Emotions get the best of Inarritu in 21 Grams

21 Grams belongs to the existential, we-are-all-connected school of filmmaking.

Like Alejandro González Iñárritu’s freshman effort, Amores Perros, 21 Grams is cut in a patchwork pattern, so that the divide between past and present is never entirely clear. Unfortunately that structure is primarily used as a suspense generator in his new film. What, the movie teases, was the seminal event that brought these three strangers together?

Naomi Watts is Cristina, a well-heeled drug addict plunged back into her obliterating habit when a tragedy befalls her. Sean Penn is Paul, the terminally ill mathematician waiting for a heart transplant and watching his marriage to Mary (Charlotte Gainsbourg) dissolve. Benicio Del Toro is Jack, a tough, intense ex-con turned Jesus freak practicing his brutality-inflected religion at a mean streets ministry.

The film’s most memorable episodes are the ones involving Jack, who wears the abundant tattoos and overwrought musculature of a former jailbird used to playing by a primitive code of masculinity for self-preservation. The vibe of his street corner church, presided over by a chaplain with the hard knocks face of a film noir pugilist, is powerful. One immediately understands what a necessary lifeline religion provides to these broken, struggling people who have tried just about everything else and failed. In these scenes, 21 Grams often recalls Robert Duvall’s magnificent The Apostle, which also shows the transformative, shattering impact of God on the lives of society’s misfits.

But Jack’s grip on Jesus is weakening. That tough-guy facade has become a cage for Jack. He battles to be good, to stay away from liquor and care for his family, but the brutality of the streets keeps bubbling back up. His tattoos get him fired from his caddy job at a country club, and the way he applies the biblical parable about “turning the other cheek” to his two small children illustrates the strange match of religion and the law of the streets that still battle for Jack’s soul.

Jack is a beautifully drawn, morally tortured character whose agonies unfortunately play second fiddle to the more pretentious, less engaging traumas experienced by Cristina and Paul. Those characters are more familiar middlebrow types whose tribulations simply lack the fire and magnitude of Jack’s, played so persuasively, with such engrossing rage and humanity, by Del Toro. Jack is the heart and soul of the film, who personifies how guilt and regret can consume and ruin his chance for redemption.

21 Grams’ Cristina and Paul exhibit a more decorous, far less weighty kind of trauma. Cristina’s cocoon of middle-class comfort — her architect husband, her blond daughters, her lovely home — are a recast story of the beautiful princess trapped in a fairy tale tower.
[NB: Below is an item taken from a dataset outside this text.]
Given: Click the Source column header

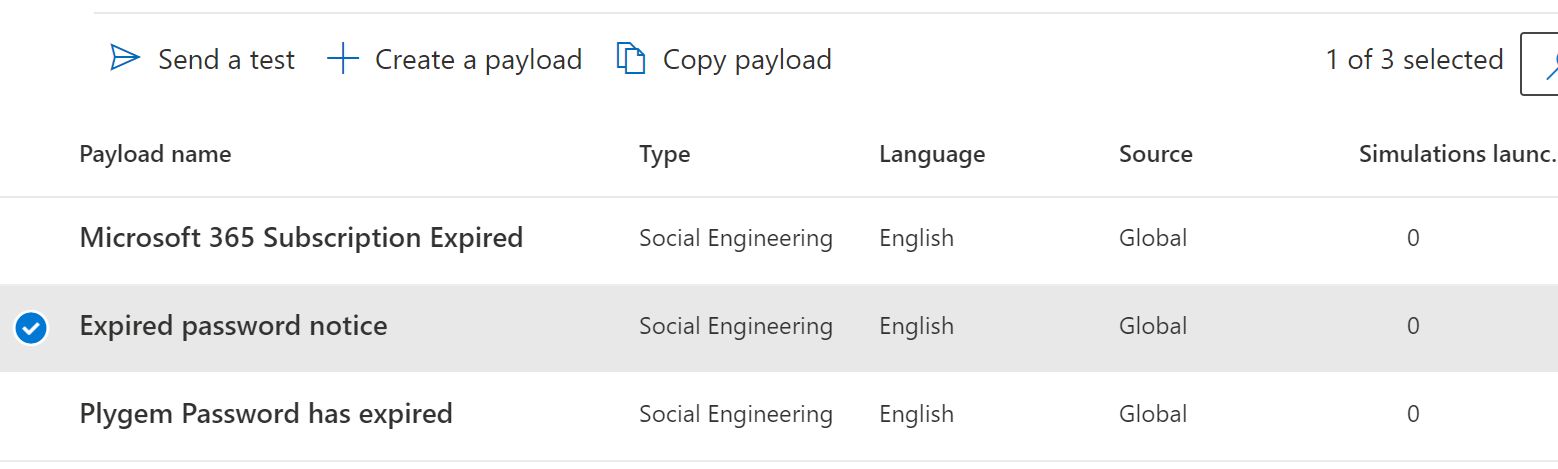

Paul is the weakest link in the drama. An often unlikable, unctuous lothario (the scenes where he “charms” Cristina suggest that trauma has disabled her creep-radar), Paul’s effort to connect with Cristina is driven more by the beat between his legs than the one in his freshly transplanted heart.

A freak accident eventually unites all three characters, but by the time it does, some of the pressure-cooker energy of the film has dissipated. 21 Grams, after all, is about the psychological and emotional aftereffects of tragedy. Fixating on the source of the trauma seems too literal and a little beside the point.

By the time the three characters meet up in the portentous set-piece of a cheap motel in the desert, there have been too many breakdowns, too much bluster and too much gratuitous nudity, events that convey emotions in exclamation points but say nothing about the characters. The film’s melodramatic emphasis on emotional crackups and symbolism-laden events makes the film feel like a two-hour bid for Oscars all around.